Latest News » Research points to link between depression and dementia in seniors

Depression in seniors may increase risks for dementia, according to a new study.

Researchers are finding more and more evidence that elderly people who suffer from depression exhibit a greater risk of developing dementia. But while scientists are discovering more signs of this trend, they are still unable to explain the association between the two, particularly if depression influences dementia risk or vice versa.

According to HealthDay News, a recent study was published in the online journal Neurology on July 30, which examined this new brain health development. The study looked at over 1,700 patients with an average age of 77 and no prior history of cognitive or memory support problems.

The research team found that those who exhibited symptoms of depression also tended to suffer from rapid declines in thinking, so much so that depression was actually determined to be responsible for 4.4 percent of the drop in mental acuity "that could not be attributed to dementia-related damage."

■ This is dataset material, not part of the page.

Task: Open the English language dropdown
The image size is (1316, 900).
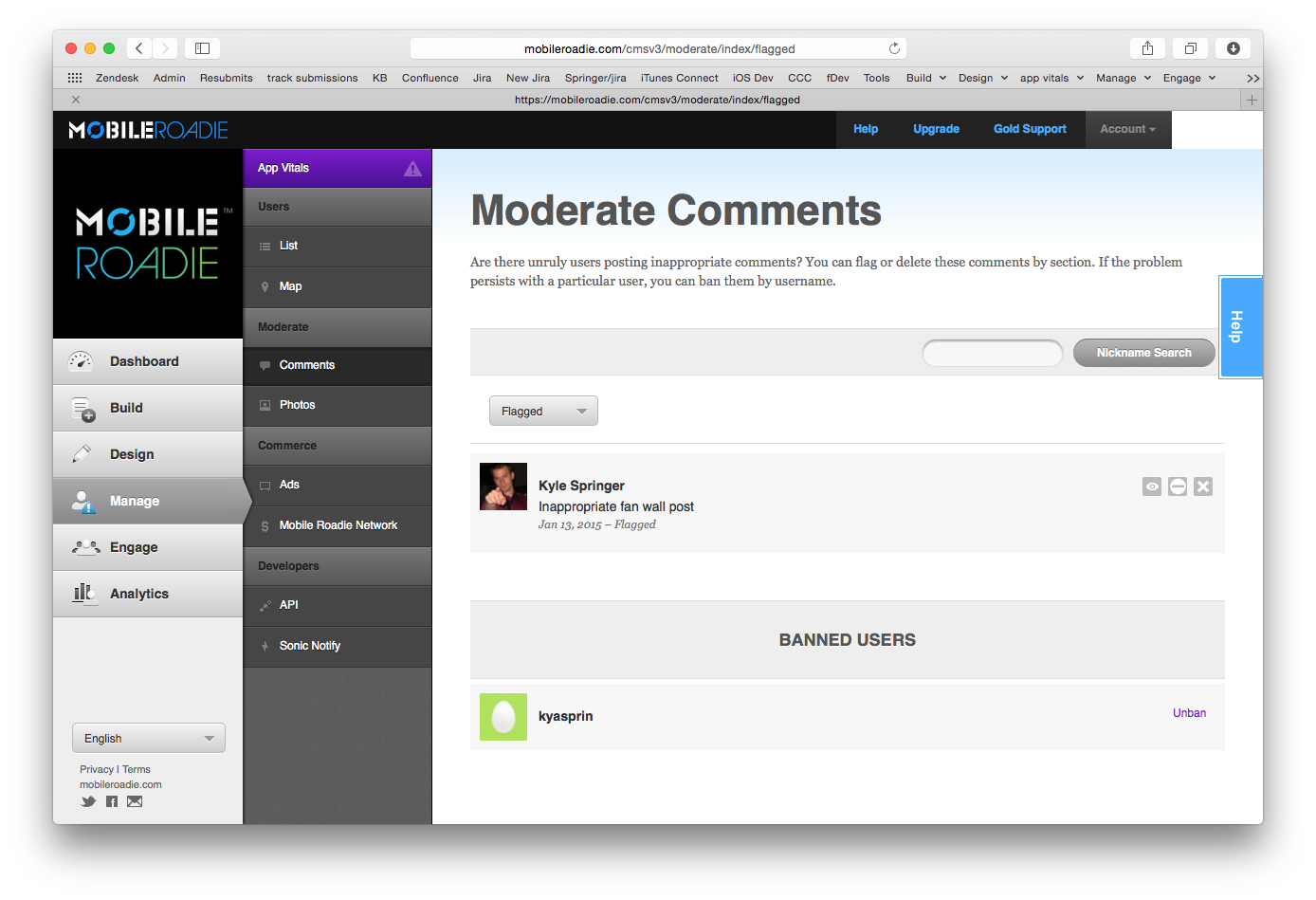Action: point(149,738)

"This is a risk factor we should take seriously," Robert Wilson, the study's lead author and a senior neuropsychologist with the Rush Alzheimer's Disease Center of Rush University. "Treating depression can reduce the risk of dementia in older people."

One interesting discovery that the team learned was that the onset of dementia doesn't increase feelings of depression but actually reduces them. As Wilson notes, dementia relies "on a certain continuity of experience" that diminishes as brain health deteriorates. Consequently, while high levels of depression may be precursors to dementia and cognitive declines, dementia in turn ends up decreasing those levels of depression.

While science has yet to establish a definitive cause-and-effect relationship between the two, this study would indicate that treating depression can help, in some way, with dementia.